(Material shown):
────────────────

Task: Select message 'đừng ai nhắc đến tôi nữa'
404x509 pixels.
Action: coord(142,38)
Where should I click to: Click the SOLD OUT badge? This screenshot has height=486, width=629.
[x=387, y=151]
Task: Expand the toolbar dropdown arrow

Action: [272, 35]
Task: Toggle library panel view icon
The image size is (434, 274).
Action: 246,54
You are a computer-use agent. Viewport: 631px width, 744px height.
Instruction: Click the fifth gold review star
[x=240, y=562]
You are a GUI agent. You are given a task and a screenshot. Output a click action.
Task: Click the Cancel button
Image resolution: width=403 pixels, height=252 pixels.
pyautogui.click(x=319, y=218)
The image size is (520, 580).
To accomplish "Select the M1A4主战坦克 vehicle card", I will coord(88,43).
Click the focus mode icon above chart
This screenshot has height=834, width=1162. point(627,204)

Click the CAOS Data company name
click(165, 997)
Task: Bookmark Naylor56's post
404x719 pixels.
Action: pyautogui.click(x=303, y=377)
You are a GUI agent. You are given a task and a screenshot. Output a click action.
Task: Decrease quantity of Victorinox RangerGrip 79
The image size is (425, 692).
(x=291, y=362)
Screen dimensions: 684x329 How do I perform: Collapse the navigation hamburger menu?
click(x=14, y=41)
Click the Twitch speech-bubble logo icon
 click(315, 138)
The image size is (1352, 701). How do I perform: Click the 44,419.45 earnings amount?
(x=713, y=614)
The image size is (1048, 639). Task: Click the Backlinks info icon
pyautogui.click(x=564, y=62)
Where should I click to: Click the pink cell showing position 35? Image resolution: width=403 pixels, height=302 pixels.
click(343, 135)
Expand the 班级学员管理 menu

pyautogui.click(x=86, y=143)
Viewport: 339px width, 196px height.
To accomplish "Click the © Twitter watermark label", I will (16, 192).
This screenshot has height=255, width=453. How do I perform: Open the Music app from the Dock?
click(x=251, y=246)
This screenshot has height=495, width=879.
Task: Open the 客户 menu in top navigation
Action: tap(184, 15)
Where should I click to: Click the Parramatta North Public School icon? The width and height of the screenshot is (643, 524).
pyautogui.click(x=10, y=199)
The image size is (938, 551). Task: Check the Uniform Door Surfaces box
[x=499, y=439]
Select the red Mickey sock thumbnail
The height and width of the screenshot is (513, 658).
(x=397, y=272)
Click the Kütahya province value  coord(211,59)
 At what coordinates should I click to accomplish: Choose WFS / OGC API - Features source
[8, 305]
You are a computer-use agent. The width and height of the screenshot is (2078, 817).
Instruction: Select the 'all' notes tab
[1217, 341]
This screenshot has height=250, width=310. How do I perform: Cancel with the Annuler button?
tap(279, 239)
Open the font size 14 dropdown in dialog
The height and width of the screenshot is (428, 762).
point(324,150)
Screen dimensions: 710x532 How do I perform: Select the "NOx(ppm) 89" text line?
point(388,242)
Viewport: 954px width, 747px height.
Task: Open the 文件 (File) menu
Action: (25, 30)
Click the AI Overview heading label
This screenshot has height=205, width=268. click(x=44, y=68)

────────────────

(Directions): The full listing above is to be copied exactly, line for line.

(Task solution):
Task: Select message 'đừng ai nhắc đến tôi nữa'
404x509 pixels.
Action: coord(142,38)
Where should I click to: Click the SOLD OUT badge? This screenshot has height=486, width=629.
[x=387, y=151]
Task: Expand the toolbar dropdown arrow

Action: [272, 35]
Task: Toggle library panel view icon
The image size is (434, 274).
Action: 246,54
You are a computer-use agent. Viewport: 631px width, 744px height.
Instruction: Click the fifth gold review star
[x=240, y=562]
You are a GUI agent. You are given a task and a screenshot. Output a click action.
Task: Click the Cancel button
Image resolution: width=403 pixels, height=252 pixels.
pyautogui.click(x=319, y=218)
The image size is (520, 580).
To accomplish "Select the M1A4主战坦克 vehicle card", I will coord(88,43).
Click the focus mode icon above chart
This screenshot has height=834, width=1162. point(627,204)

Click the CAOS Data company name
click(165, 997)
Task: Bookmark Naylor56's post
404x719 pixels.
Action: pyautogui.click(x=303, y=377)
You are a GUI agent. You are given a task and a screenshot. Output a click action.
Task: Decrease quantity of Victorinox RangerGrip 79
The image size is (425, 692).
(x=291, y=362)
Screen dimensions: 684x329 How do I perform: Collapse the navigation hamburger menu?
click(x=14, y=41)
Click the Twitch speech-bubble logo icon
 click(315, 138)
The image size is (1352, 701). How do I perform: Click the 44,419.45 earnings amount?
(x=713, y=614)
The image size is (1048, 639). Task: Click the Backlinks info icon
pyautogui.click(x=564, y=62)
Where should I click to: Click the pink cell showing position 35? Image resolution: width=403 pixels, height=302 pixels.
click(343, 135)
Expand the 班级学员管理 menu

pyautogui.click(x=86, y=143)
Viewport: 339px width, 196px height.
To accomplish "Click the © Twitter watermark label", I will (16, 192).
This screenshot has height=255, width=453. How do I perform: Open the Music app from the Dock?
click(x=251, y=246)
This screenshot has height=495, width=879.
Task: Open the 客户 menu in top navigation
Action: tap(184, 15)
Where should I click to: Click the Parramatta North Public School icon? The width and height of the screenshot is (643, 524).
pyautogui.click(x=10, y=199)
The image size is (938, 551). Task: Check the Uniform Door Surfaces box
[x=499, y=439]
Select the red Mickey sock thumbnail
The height and width of the screenshot is (513, 658).
(x=397, y=272)
Click the Kütahya province value  coord(211,59)
 At what coordinates should I click to accomplish: Choose WFS / OGC API - Features source
[8, 305]
You are a computer-use agent. The width and height of the screenshot is (2078, 817).
Instruction: Select the 'all' notes tab
[1217, 341]
This screenshot has height=250, width=310. How do I perform: Cancel with the Annuler button?
tap(279, 239)
Open the font size 14 dropdown in dialog
The height and width of the screenshot is (428, 762).
point(324,150)
Screen dimensions: 710x532 How do I perform: Select the "NOx(ppm) 89" text line?
point(388,242)
Viewport: 954px width, 747px height.
Task: Open the 文件 (File) menu
Action: (25, 30)
Click the AI Overview heading label
This screenshot has height=205, width=268. click(x=44, y=68)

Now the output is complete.